Problem>
Copy every line of the following data that includes the string "beside".

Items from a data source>
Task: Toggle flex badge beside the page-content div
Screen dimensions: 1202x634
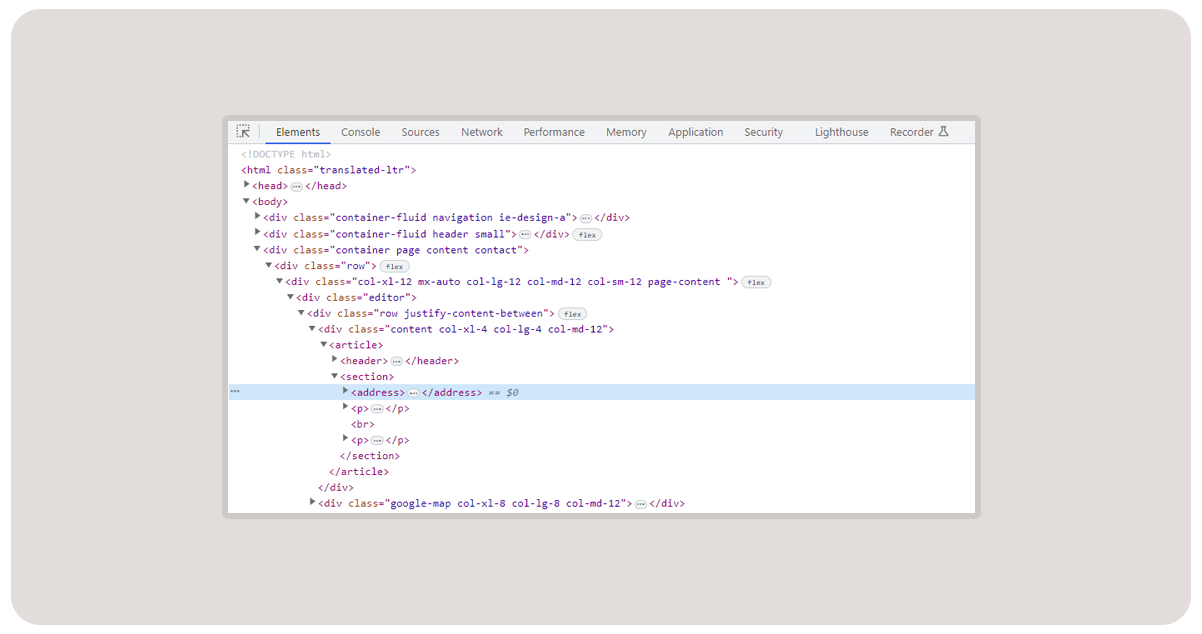Action: 755,281
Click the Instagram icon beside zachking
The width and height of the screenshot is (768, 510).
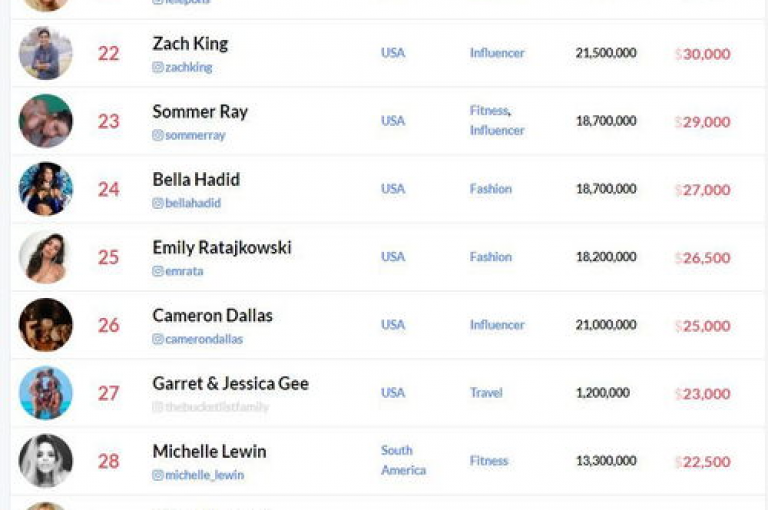[x=158, y=67]
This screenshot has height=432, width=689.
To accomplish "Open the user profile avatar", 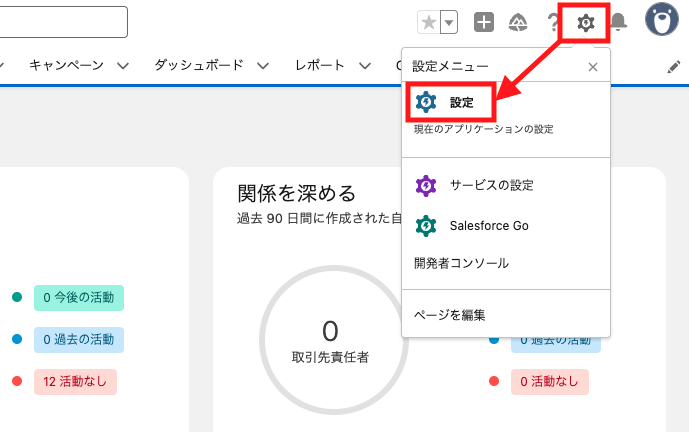I will [x=661, y=20].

Response box>
Task: Toggle flex badge beside the page-content div
Click the Instagram icon beside zachking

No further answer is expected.